### Item position entries
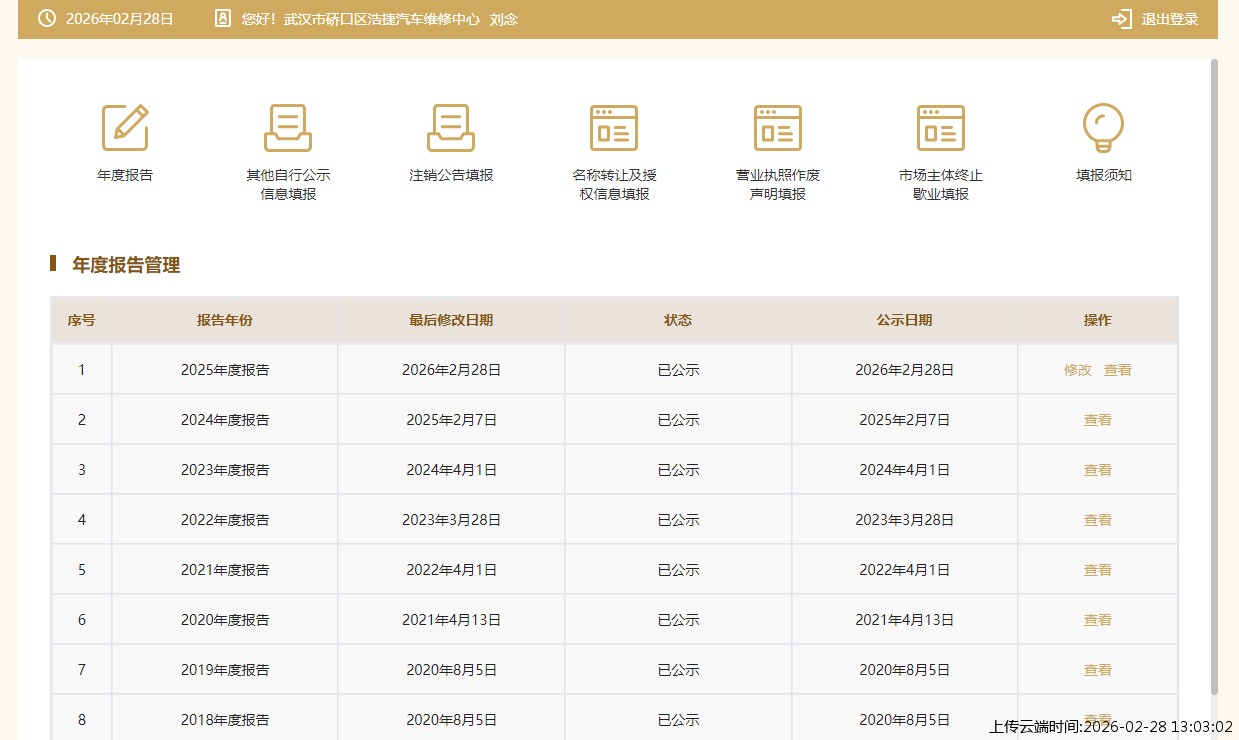Click the clock icon beside the date
The width and height of the screenshot is (1239, 740).
point(46,19)
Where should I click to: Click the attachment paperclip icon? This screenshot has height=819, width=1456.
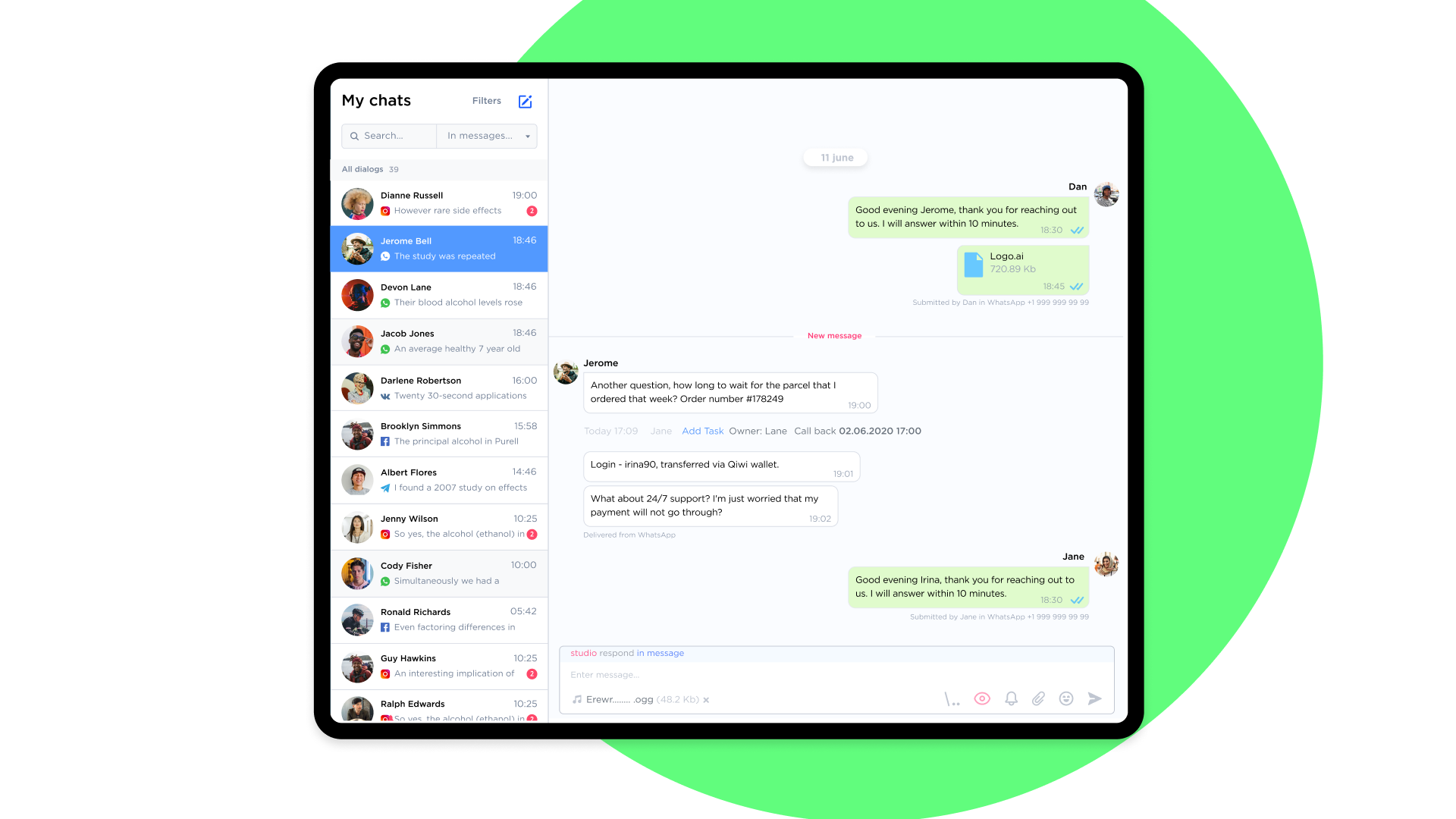click(x=1038, y=698)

### EXERCISE OBJECTIVE
Render the data above as a JSON list of strings, one string per line and no blank lines. Omit the pictures.

### OUTPUT FOR THIS EXERCISE
[
  "Click the clock icon beside the date",
  "The width and height of the screenshot is (1239, 740).",
  "point(46,19)",
  "Where should I click to: Click the attachment paperclip icon? This screenshot has height=819, width=1456.",
  "click(x=1038, y=698)"
]